Task description: What you return should be every line below, word for word, and none of the images.

(Stored data)
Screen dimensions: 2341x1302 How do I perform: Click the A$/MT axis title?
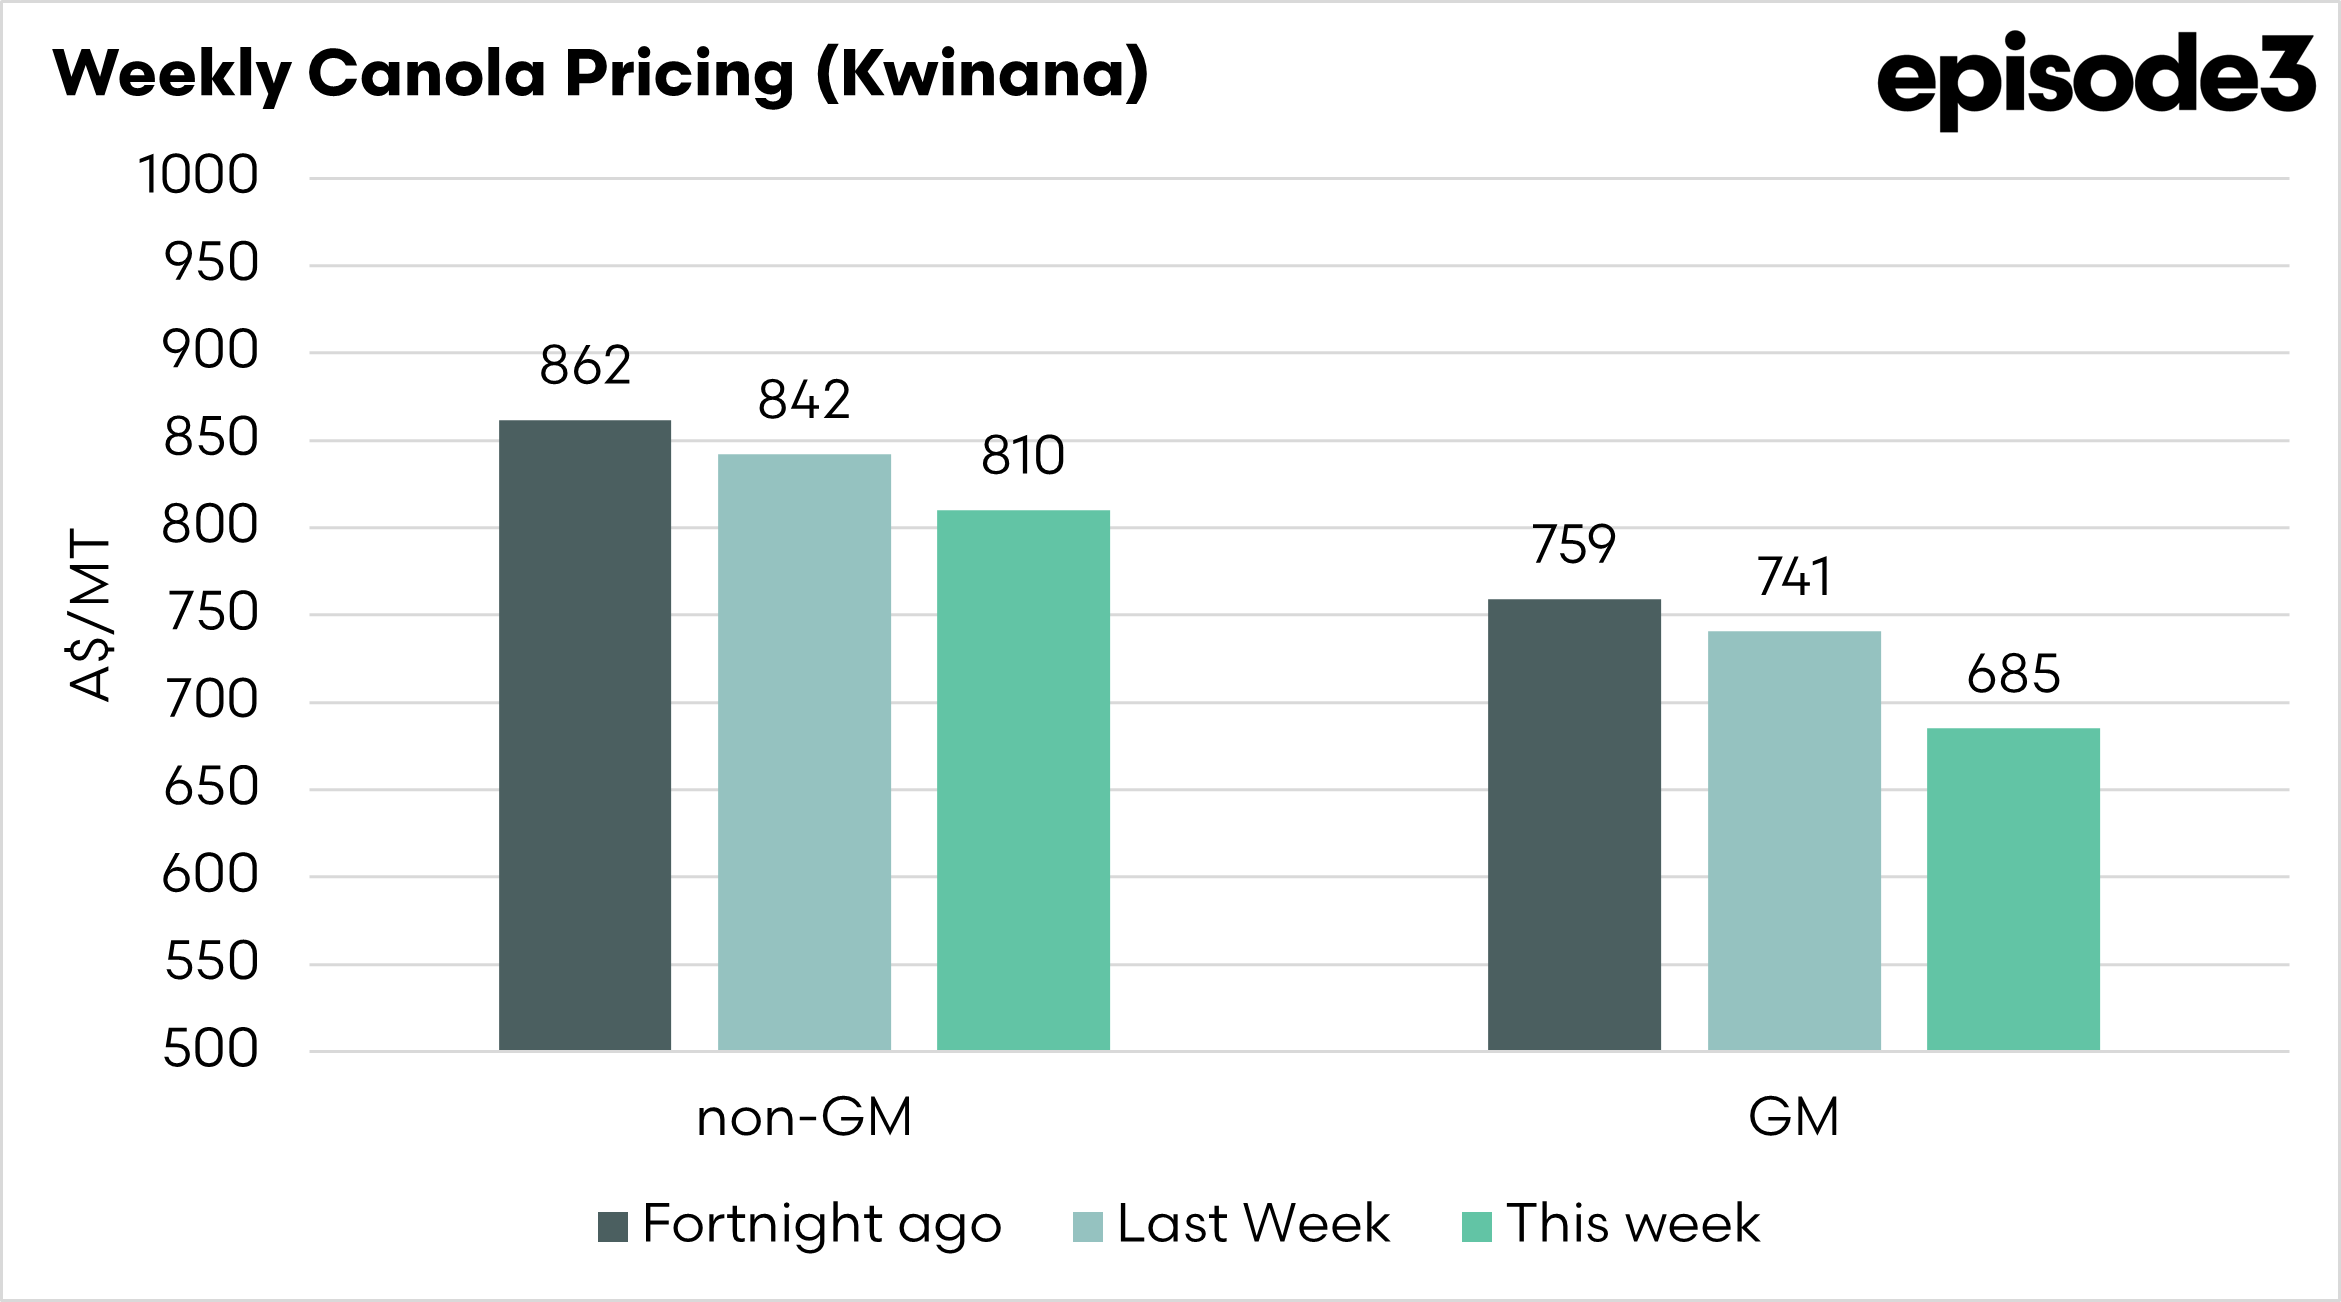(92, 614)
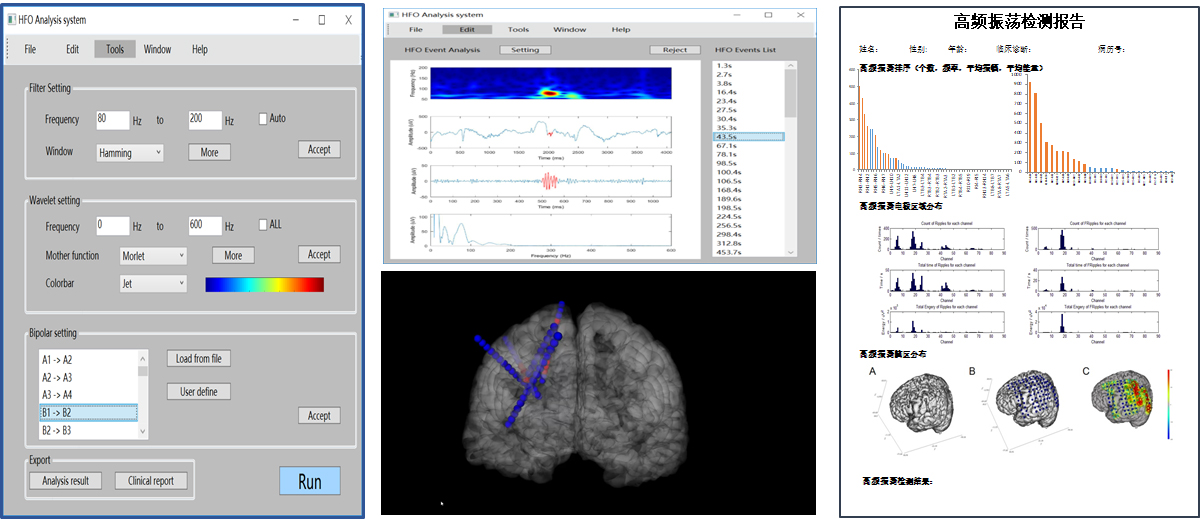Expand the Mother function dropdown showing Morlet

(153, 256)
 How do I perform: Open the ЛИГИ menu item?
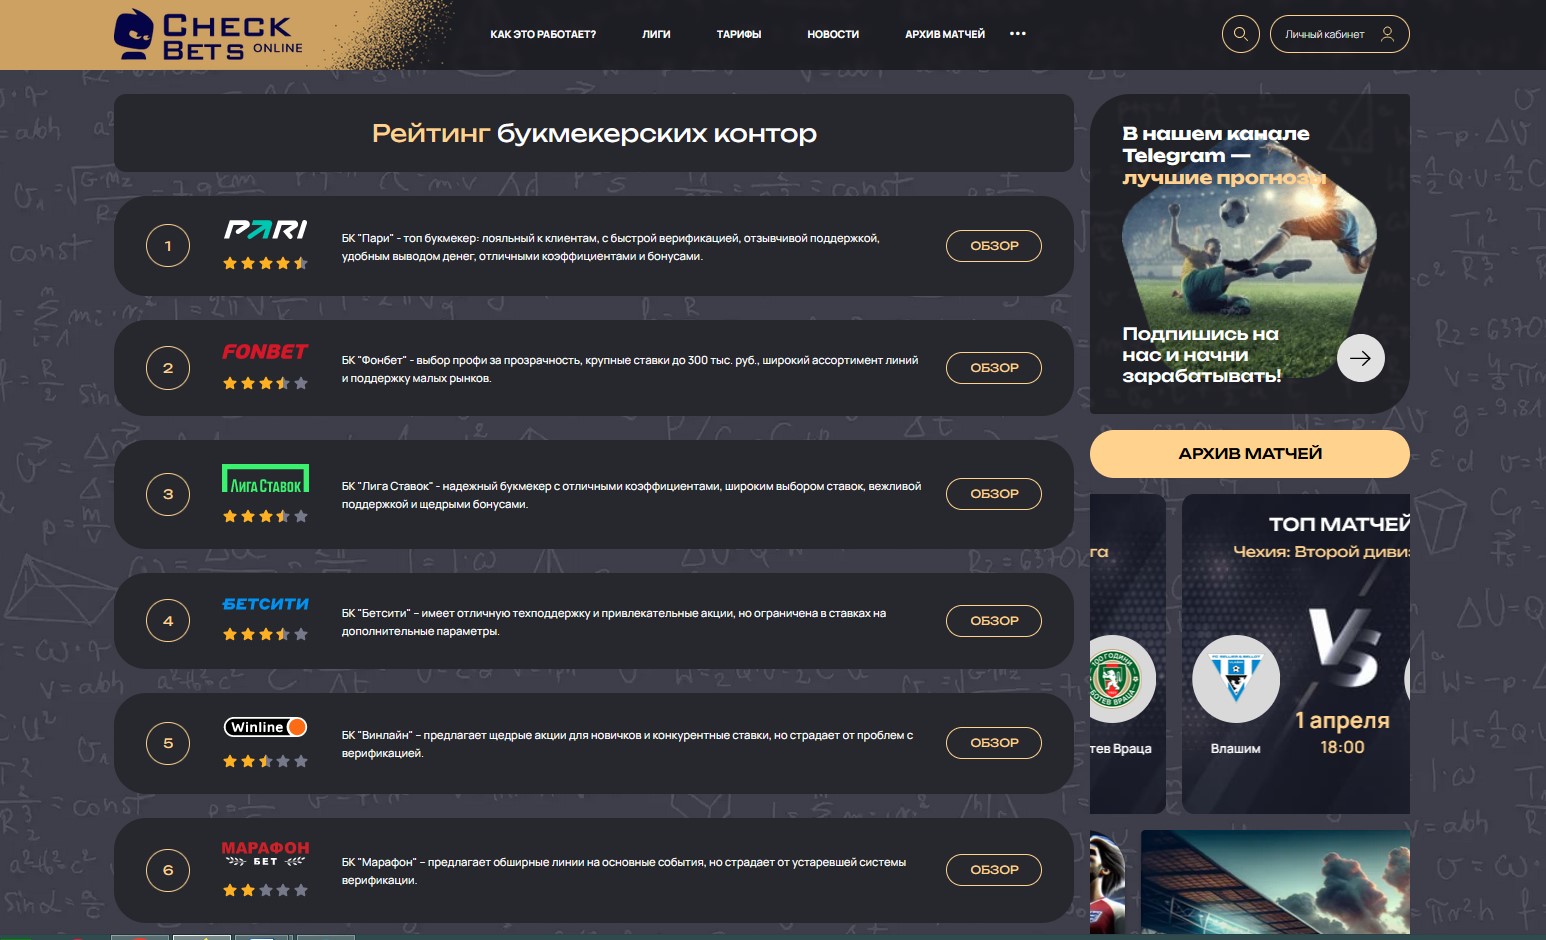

Response:
Screen dimensions: 2341x1302 How do I perform: Click the A$/MT axis title?
(92, 614)
Expand the Mother function dropdown showing Morlet

(153, 256)
 How do I perform: Open the ЛИГИ menu item?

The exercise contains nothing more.